(Dataset entries)
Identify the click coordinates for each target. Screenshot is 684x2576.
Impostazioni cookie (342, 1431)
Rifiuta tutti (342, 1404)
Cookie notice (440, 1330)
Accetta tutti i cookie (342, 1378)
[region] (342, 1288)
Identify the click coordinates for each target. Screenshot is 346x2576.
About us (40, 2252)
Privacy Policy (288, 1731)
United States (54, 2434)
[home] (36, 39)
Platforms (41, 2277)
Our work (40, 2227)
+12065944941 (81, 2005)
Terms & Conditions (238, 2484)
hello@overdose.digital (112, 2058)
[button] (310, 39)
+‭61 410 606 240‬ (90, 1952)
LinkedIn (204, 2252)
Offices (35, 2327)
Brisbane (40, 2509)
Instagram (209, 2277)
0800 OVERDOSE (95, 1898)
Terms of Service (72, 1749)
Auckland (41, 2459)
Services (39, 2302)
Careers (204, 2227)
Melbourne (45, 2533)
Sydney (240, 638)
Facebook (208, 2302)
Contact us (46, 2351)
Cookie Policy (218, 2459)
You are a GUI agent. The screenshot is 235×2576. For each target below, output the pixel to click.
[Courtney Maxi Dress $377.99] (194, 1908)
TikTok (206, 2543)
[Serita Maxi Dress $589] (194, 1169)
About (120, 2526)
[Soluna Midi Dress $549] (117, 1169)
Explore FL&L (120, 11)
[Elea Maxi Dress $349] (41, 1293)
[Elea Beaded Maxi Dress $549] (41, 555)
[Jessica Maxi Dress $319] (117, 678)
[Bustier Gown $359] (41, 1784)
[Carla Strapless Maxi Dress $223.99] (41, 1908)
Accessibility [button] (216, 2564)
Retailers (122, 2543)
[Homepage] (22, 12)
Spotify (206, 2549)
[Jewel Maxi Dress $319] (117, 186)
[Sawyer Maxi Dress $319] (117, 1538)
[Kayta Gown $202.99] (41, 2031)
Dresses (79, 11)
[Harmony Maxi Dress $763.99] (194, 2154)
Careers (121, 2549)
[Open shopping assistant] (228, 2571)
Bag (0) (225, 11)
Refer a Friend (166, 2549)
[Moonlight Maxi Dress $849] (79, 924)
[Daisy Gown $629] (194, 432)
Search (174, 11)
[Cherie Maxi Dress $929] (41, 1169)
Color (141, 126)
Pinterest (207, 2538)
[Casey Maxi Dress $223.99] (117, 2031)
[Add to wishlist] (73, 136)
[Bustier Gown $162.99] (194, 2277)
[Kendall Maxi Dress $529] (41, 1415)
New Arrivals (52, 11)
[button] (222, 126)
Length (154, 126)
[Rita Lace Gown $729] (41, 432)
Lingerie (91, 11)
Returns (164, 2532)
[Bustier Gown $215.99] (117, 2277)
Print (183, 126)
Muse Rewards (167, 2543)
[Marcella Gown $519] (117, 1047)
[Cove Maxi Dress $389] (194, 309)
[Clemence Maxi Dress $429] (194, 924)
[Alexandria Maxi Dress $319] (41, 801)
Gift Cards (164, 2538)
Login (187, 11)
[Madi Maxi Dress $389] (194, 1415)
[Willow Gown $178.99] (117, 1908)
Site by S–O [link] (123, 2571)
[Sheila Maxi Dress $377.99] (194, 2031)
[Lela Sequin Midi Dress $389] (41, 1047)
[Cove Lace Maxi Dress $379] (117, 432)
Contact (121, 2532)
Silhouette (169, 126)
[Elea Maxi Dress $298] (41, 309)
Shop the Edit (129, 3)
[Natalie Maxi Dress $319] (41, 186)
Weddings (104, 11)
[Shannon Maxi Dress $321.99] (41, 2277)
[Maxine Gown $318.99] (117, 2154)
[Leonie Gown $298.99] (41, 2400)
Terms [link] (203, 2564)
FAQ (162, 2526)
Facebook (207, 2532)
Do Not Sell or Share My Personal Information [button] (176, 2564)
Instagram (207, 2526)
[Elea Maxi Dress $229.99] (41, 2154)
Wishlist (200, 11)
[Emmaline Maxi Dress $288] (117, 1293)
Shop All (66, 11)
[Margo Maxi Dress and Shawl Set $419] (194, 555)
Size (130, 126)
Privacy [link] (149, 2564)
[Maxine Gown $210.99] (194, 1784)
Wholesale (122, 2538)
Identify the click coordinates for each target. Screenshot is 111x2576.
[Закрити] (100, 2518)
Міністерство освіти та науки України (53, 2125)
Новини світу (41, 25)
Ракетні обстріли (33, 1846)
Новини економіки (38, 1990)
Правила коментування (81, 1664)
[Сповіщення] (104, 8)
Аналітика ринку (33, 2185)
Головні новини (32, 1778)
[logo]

§ **What you need to do**
Up to and including the line that contains "Terms & Conditions (238, 2484)", output the records above exactly, beginning with their first line.

§ **Answer to this exercise**
Identify the click coordinates for each target. Screenshot is 684x2576.
Impostazioni cookie (342, 1431)
Rifiuta tutti (342, 1404)
Cookie notice (440, 1330)
Accetta tutti i cookie (342, 1378)
[region] (342, 1288)
Identify the click coordinates for each target. Screenshot is 346x2576.
About us (40, 2252)
Privacy Policy (288, 1731)
United States (54, 2434)
[home] (36, 39)
Platforms (41, 2277)
Our work (40, 2227)
+12065944941 (81, 2005)
Terms & Conditions (238, 2484)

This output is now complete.